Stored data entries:

⁂

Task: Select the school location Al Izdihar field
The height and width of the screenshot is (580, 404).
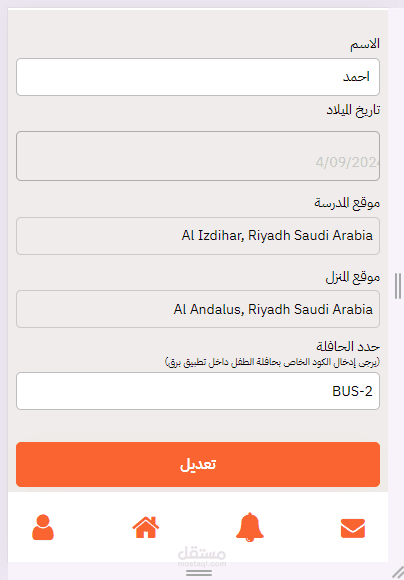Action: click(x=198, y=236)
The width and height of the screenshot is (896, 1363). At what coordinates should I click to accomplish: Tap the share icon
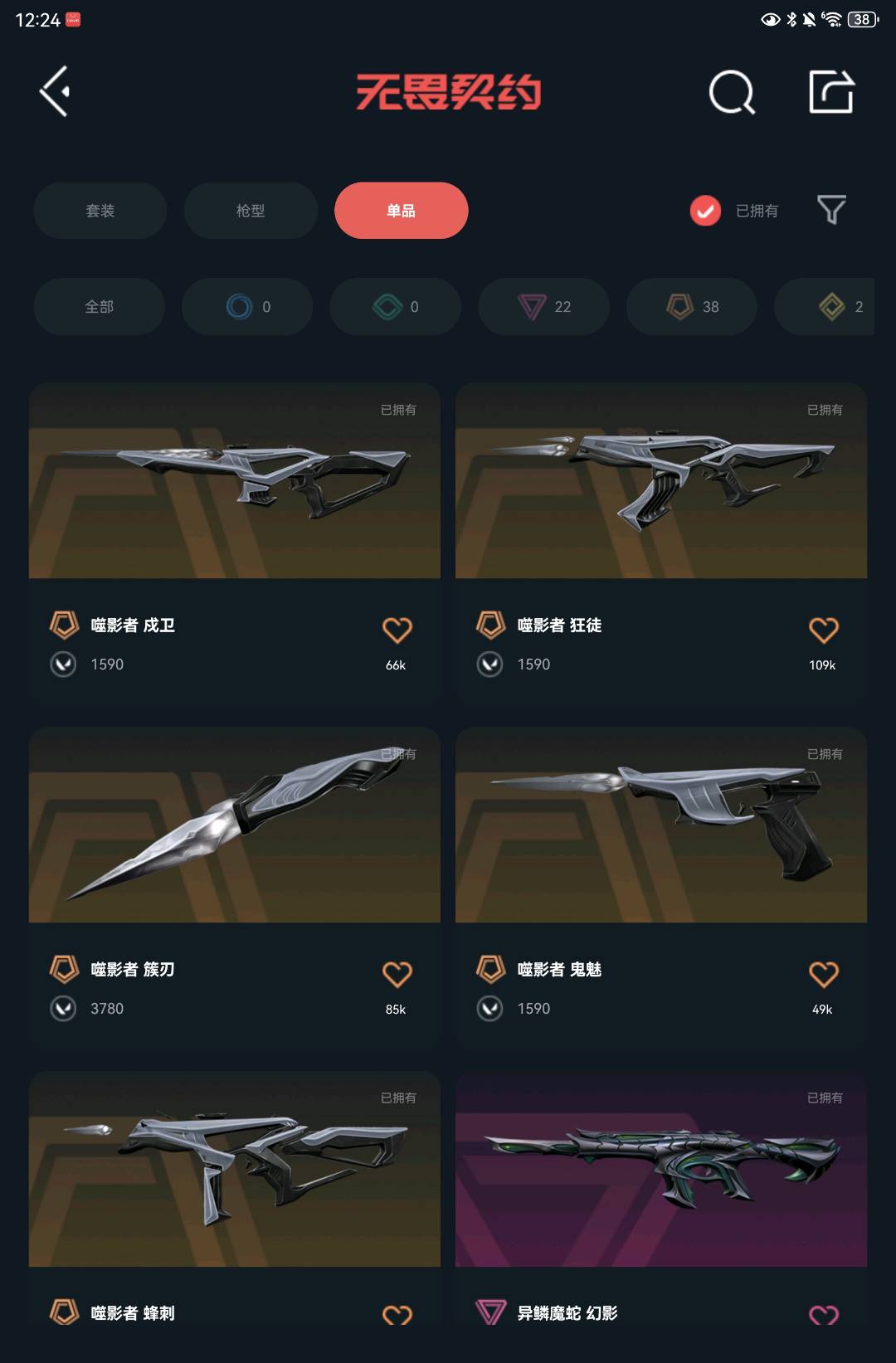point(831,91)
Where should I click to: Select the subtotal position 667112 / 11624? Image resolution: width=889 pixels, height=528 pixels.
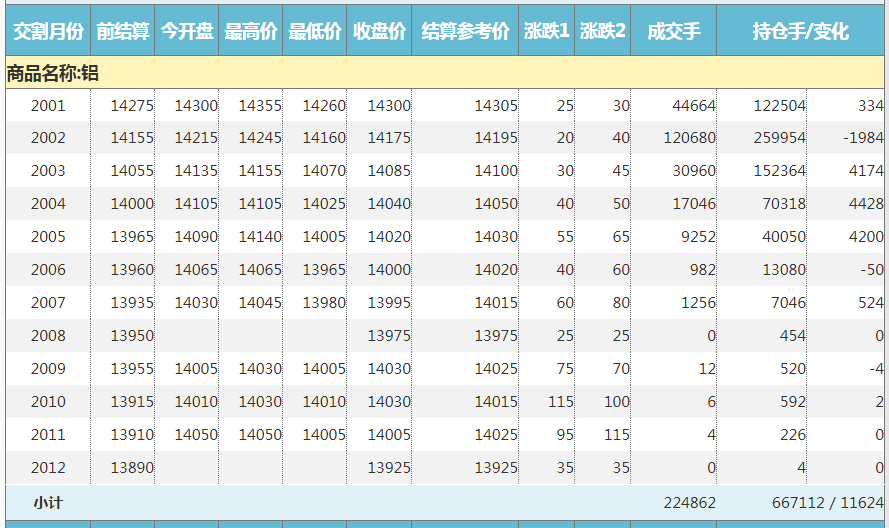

⁂

Task objective:
Begin at the line containing "The height and" and write out every line to the end of the data exactly. Skip the pictures.

Your solution:
The height and width of the screenshot is (580, 404).
Action: click(x=198, y=236)
The width and height of the screenshot is (896, 1363). At what coordinates should I click to accomplish: Tap the share icon
point(831,91)
Where should I click to: Select the subtotal position 667112 / 11624? Image resolution: width=889 pixels, height=528 pixels.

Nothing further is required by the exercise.